Your task.
Exactly as they appear below, repeat the lines from the one with "Handmade Vegetable Kelim 5'" through the one with "Help Center (358, 2278)". Drop every picture.

Records to process.
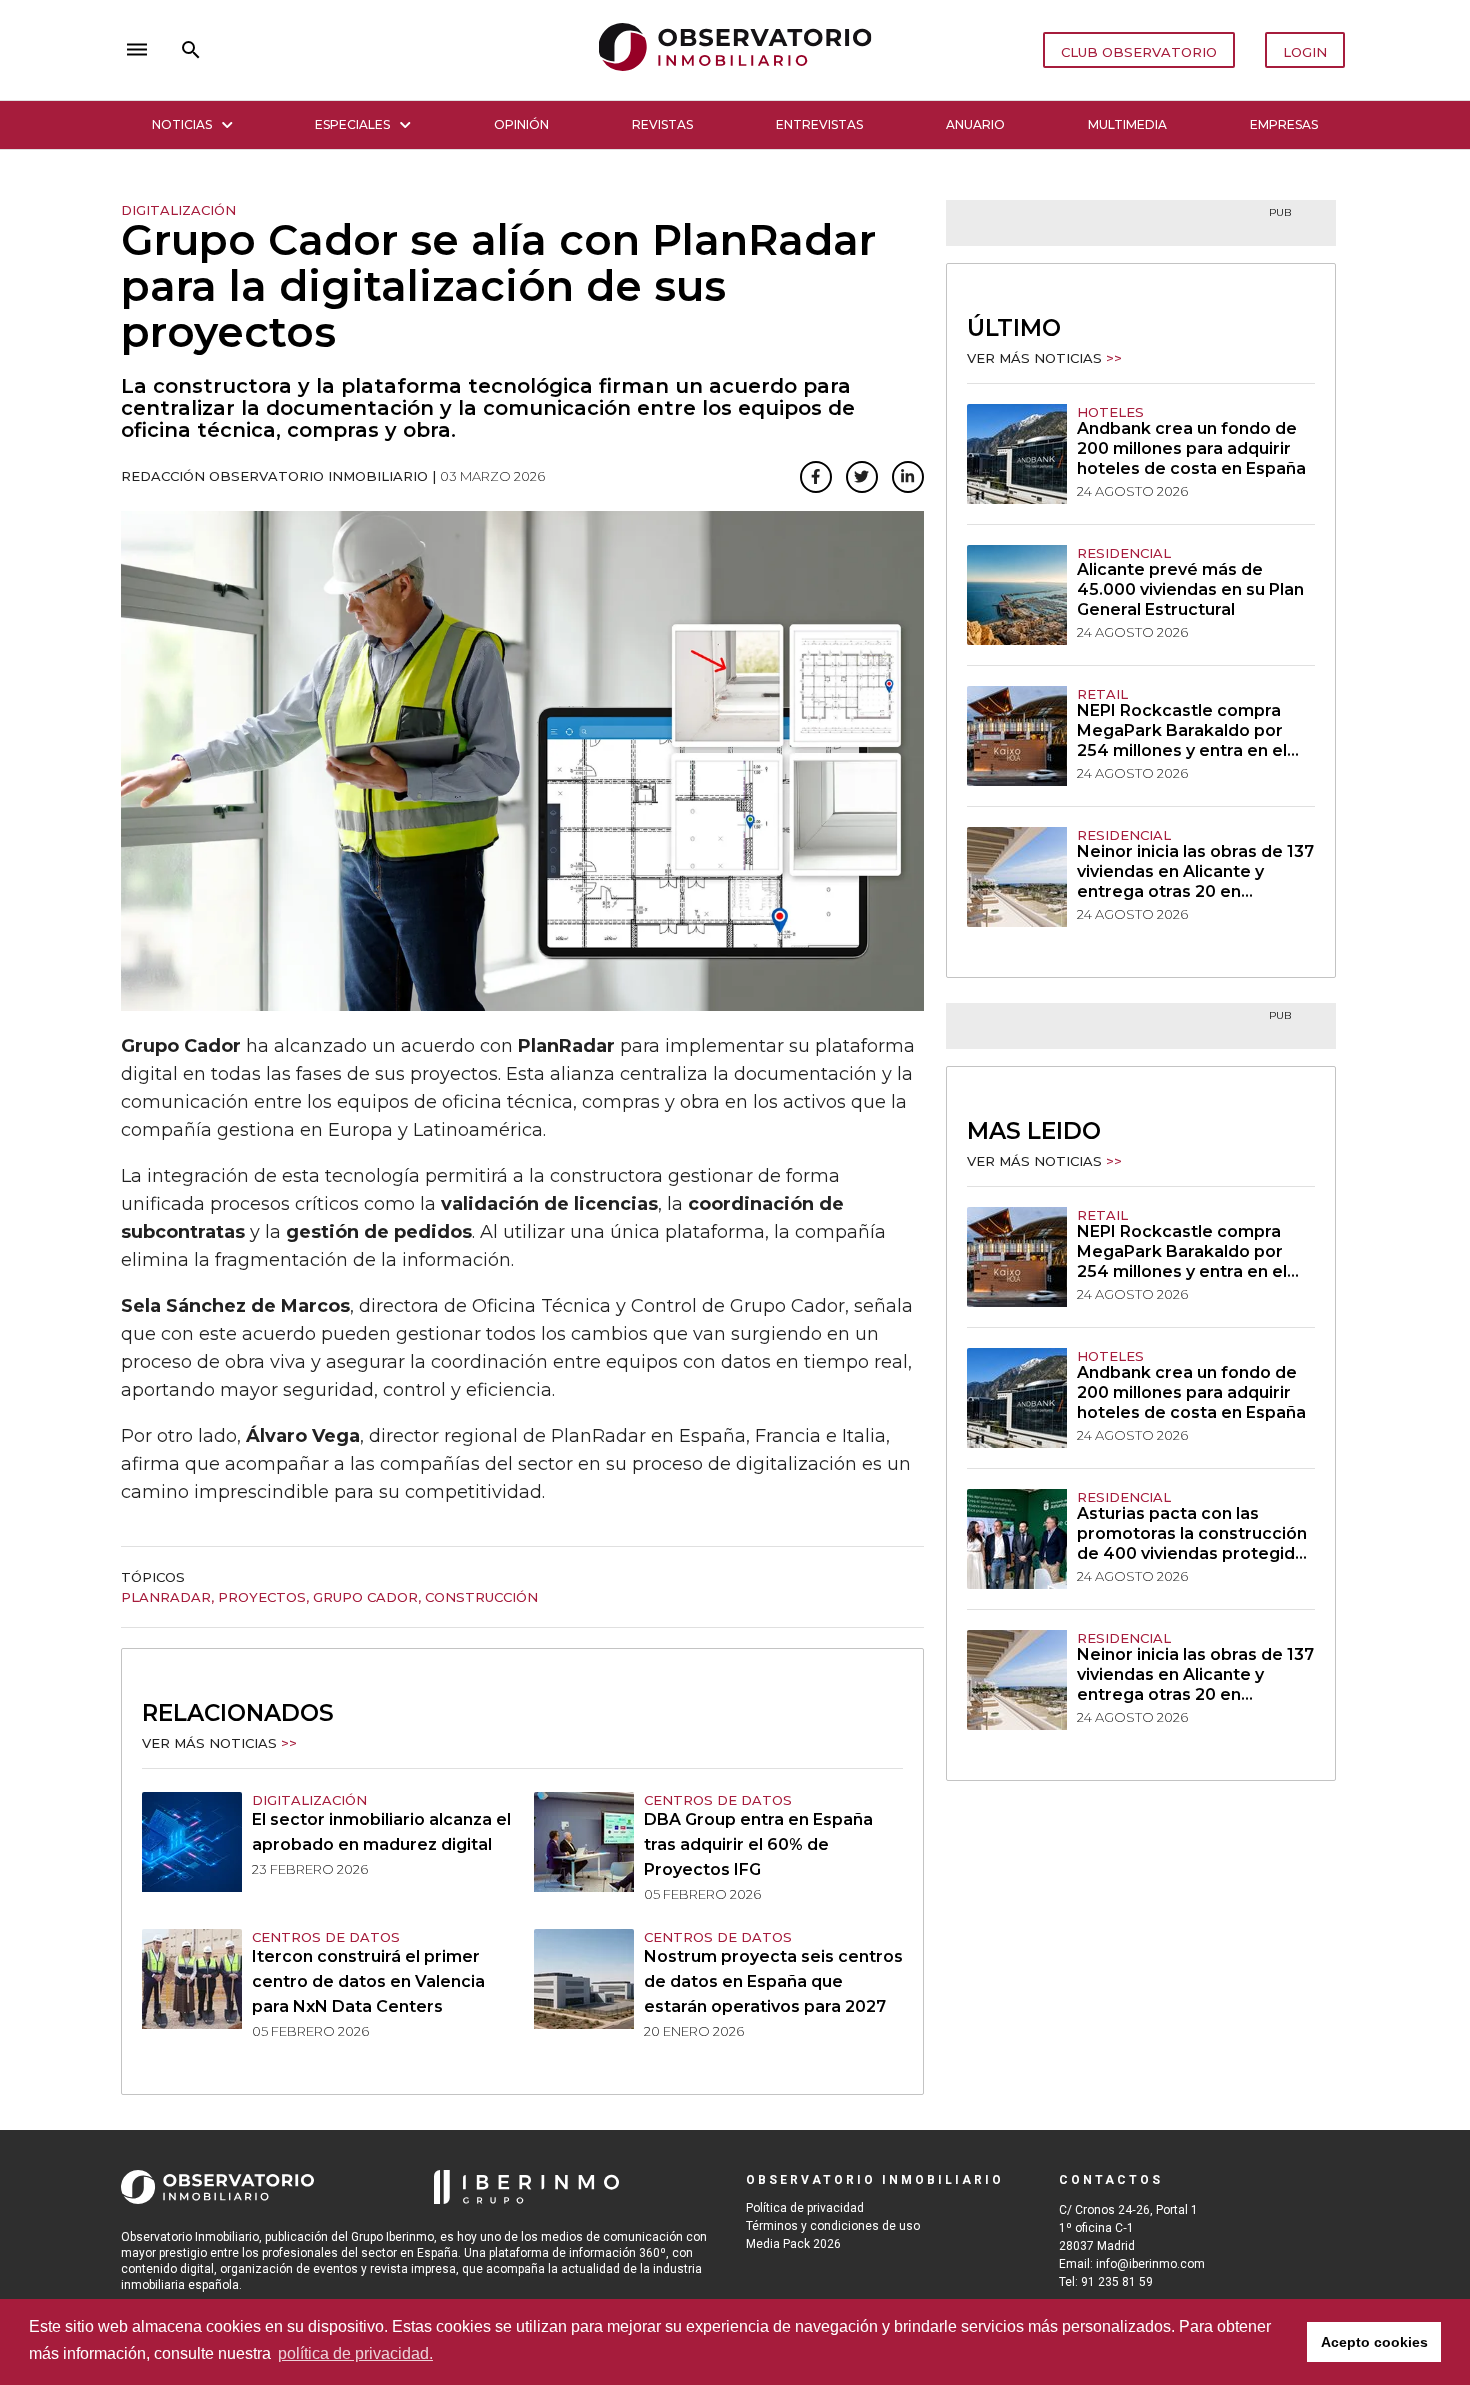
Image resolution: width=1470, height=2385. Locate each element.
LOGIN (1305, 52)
--
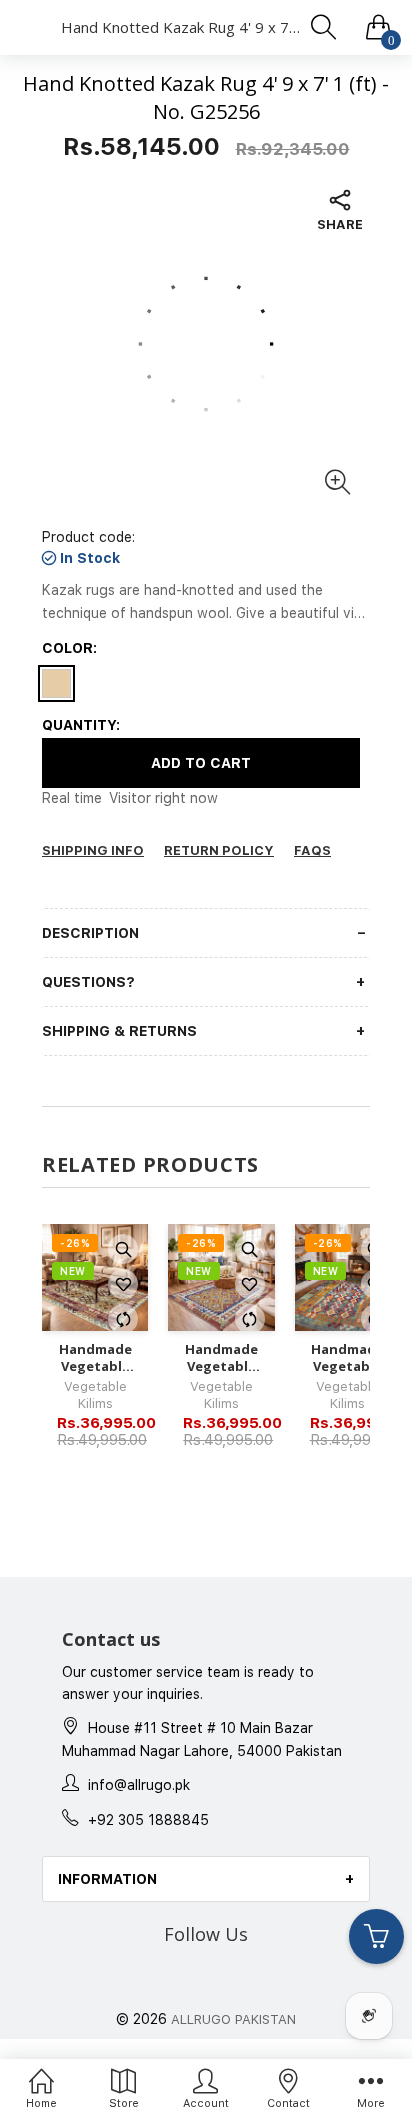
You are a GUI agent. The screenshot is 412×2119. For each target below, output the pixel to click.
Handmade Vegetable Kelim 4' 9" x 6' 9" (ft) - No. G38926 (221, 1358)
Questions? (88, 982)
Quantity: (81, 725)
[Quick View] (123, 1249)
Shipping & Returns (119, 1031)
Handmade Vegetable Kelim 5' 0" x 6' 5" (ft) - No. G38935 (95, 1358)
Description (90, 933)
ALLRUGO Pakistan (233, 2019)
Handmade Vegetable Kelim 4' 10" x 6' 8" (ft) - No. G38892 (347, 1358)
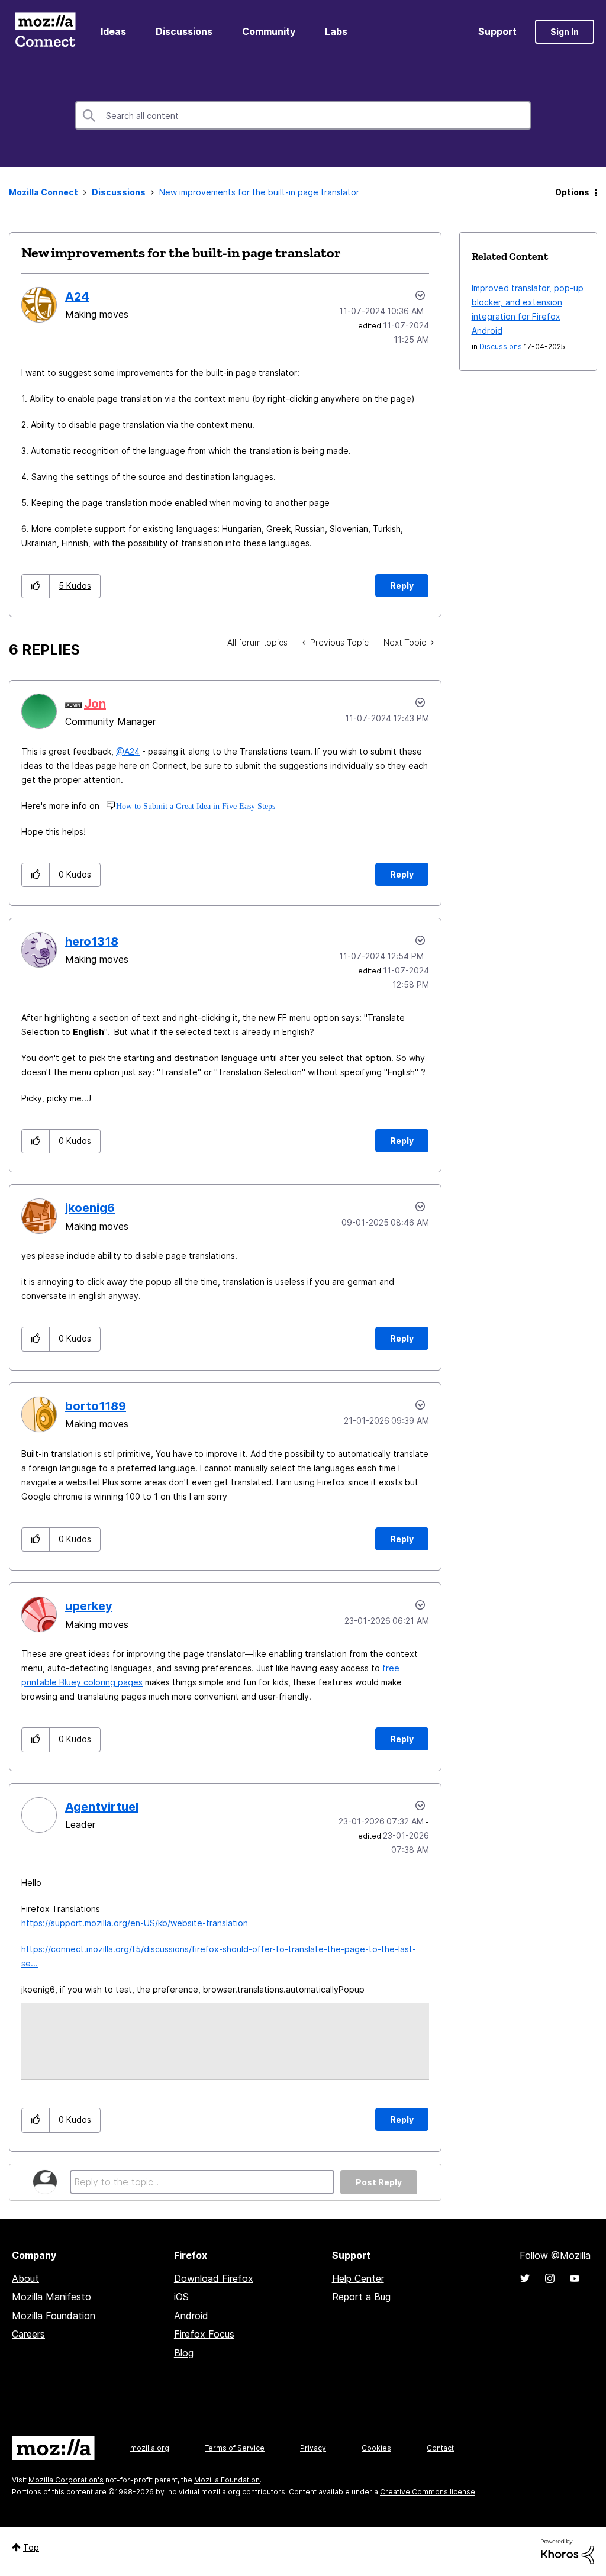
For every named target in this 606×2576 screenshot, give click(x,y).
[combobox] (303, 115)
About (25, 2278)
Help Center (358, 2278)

Task answer.
Handmade Vegetable Kelim 5' 0" x 6' 5" (ft) - No. G38935 (95, 1358)
Description (90, 933)
ALLRUGO Pakistan (233, 2019)
Handmade Vegetable Kelim 4' 10" x 6' 8" (ft) - No. G38892 (347, 1358)
For every named target in this 606×2576 screenshot, give click(x,y).
[combobox] (303, 115)
About (25, 2278)
Help Center (358, 2278)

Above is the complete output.